## Dataset extract:
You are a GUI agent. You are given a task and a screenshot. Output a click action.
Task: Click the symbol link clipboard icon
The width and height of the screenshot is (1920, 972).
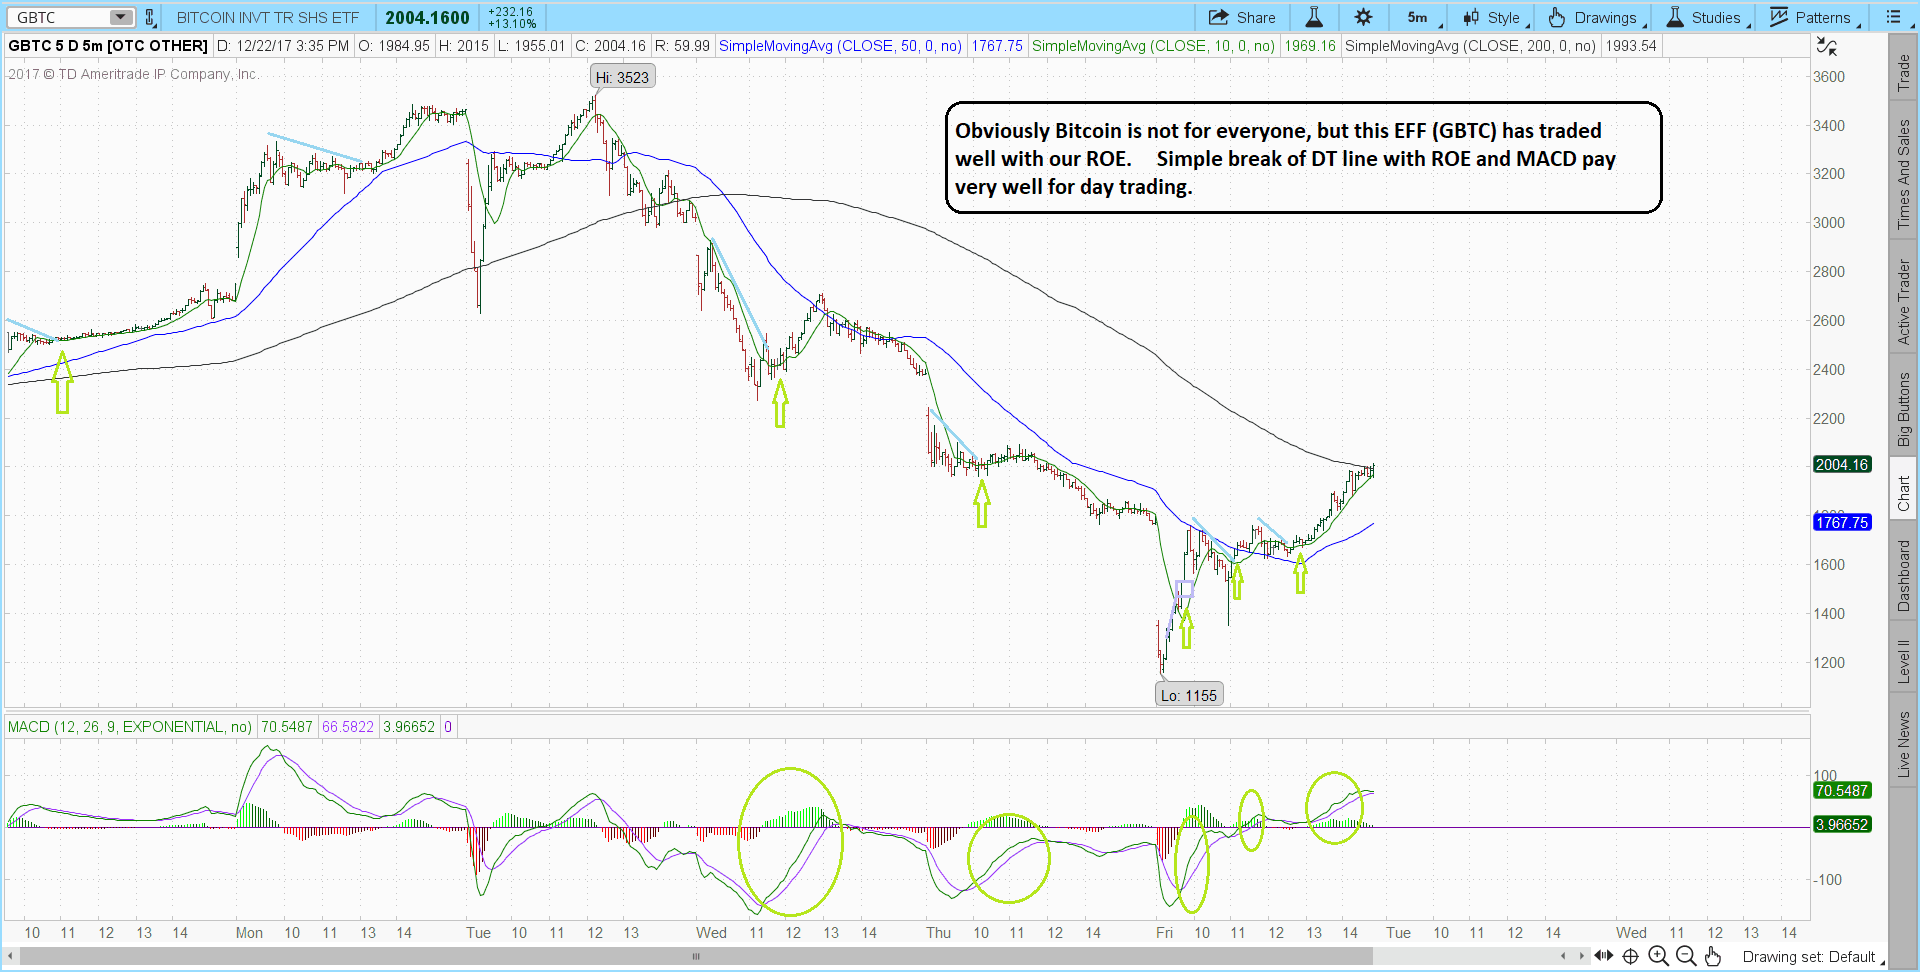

---

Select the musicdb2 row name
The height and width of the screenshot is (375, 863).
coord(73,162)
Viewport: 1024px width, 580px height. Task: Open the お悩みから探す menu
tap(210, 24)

---

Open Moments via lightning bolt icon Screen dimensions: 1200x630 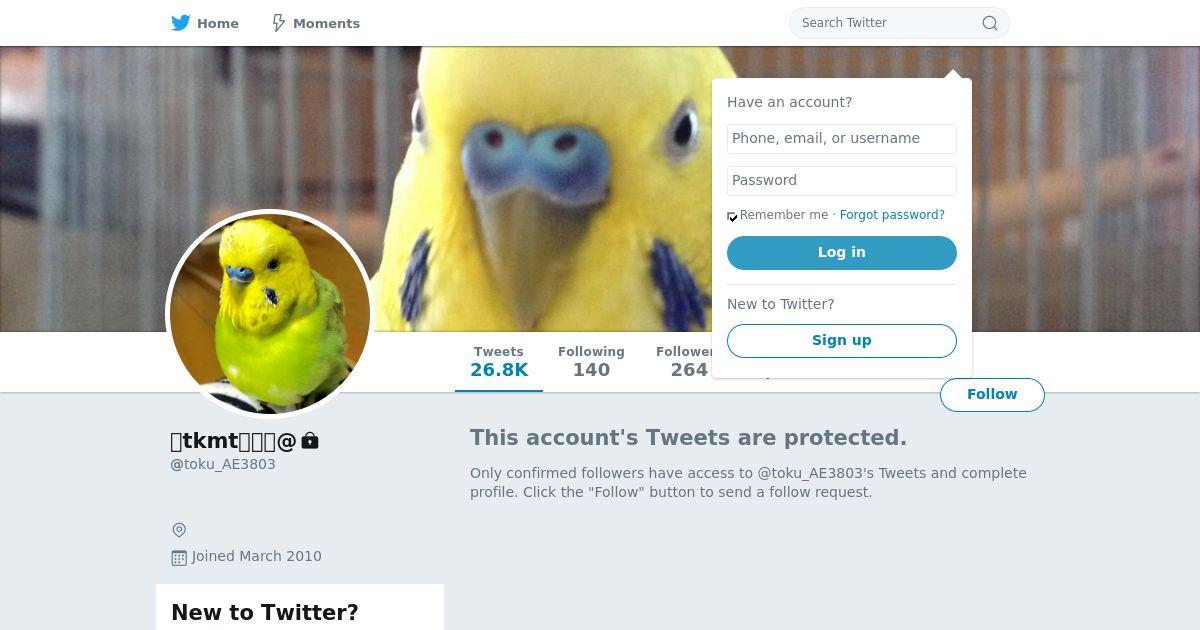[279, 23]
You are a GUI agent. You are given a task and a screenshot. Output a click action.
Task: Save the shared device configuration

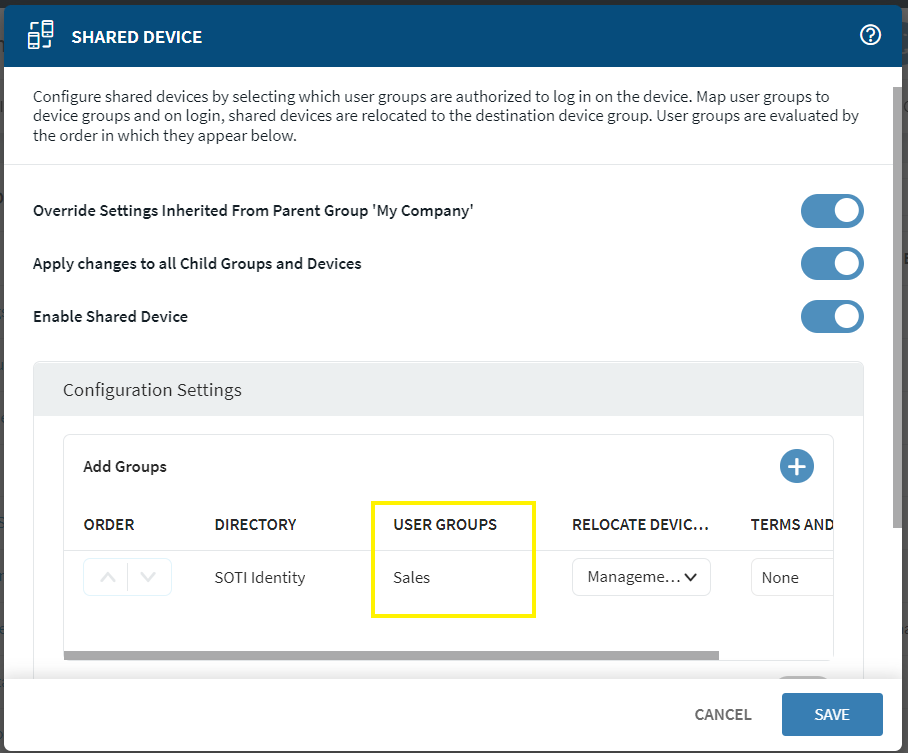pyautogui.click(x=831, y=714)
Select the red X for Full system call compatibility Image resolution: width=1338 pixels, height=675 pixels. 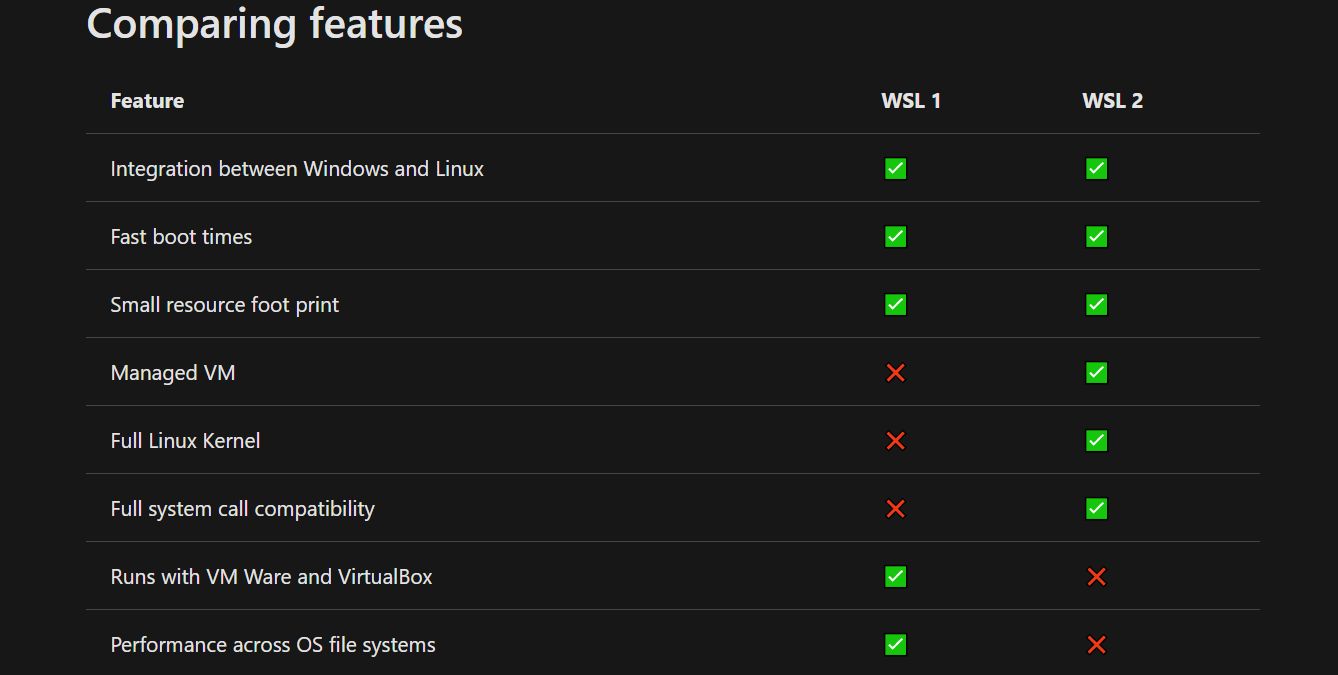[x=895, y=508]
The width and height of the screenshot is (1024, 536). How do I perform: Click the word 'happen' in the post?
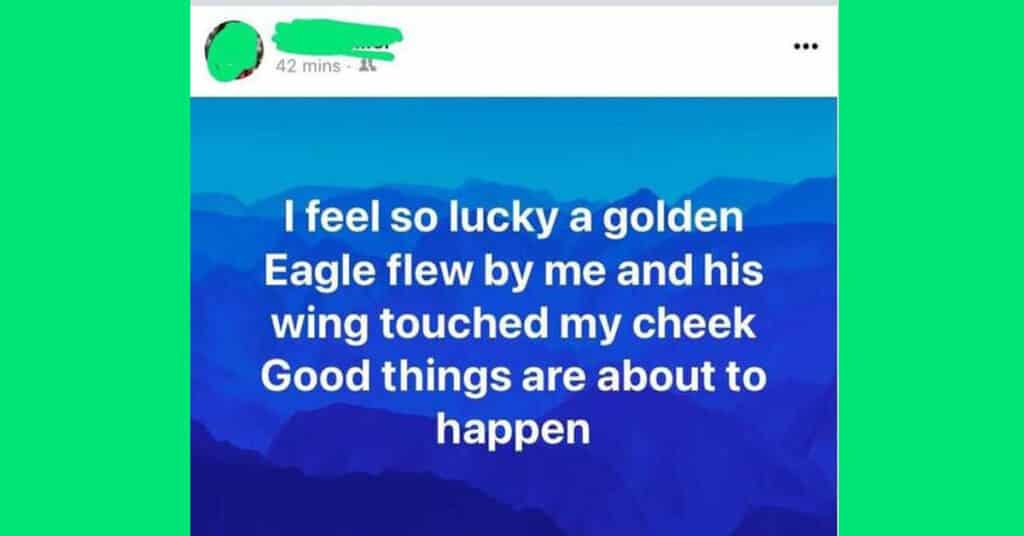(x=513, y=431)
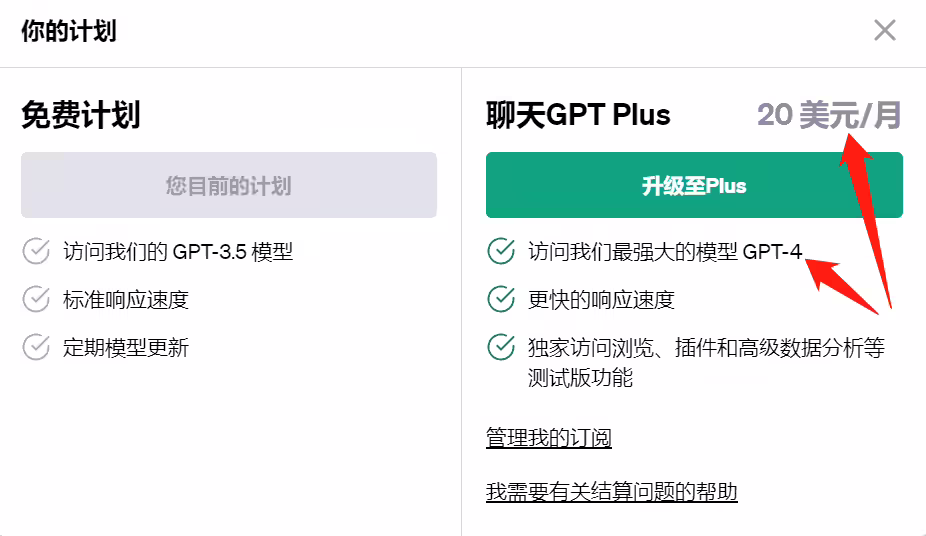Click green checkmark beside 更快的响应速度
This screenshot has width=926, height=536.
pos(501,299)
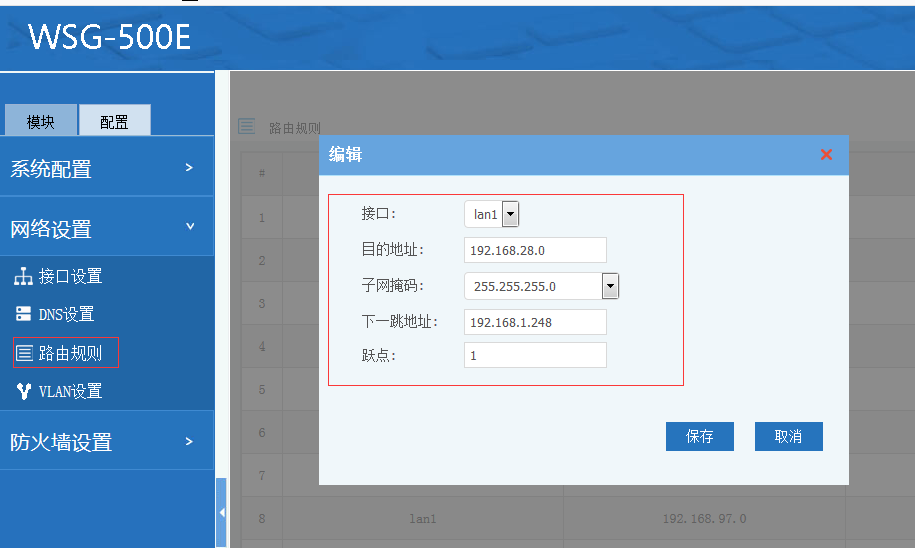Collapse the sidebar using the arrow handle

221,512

## Activity:
Using the data above, transcribe the lines that run from the line with "Task: Click the symbol link clipboard icon" to the line with "The width and height of the screenshot is (1920, 972).", both ends kept, and output nothing else.

## Your response:
Task: Click the symbol link clipboard icon
The width and height of the screenshot is (1920, 972).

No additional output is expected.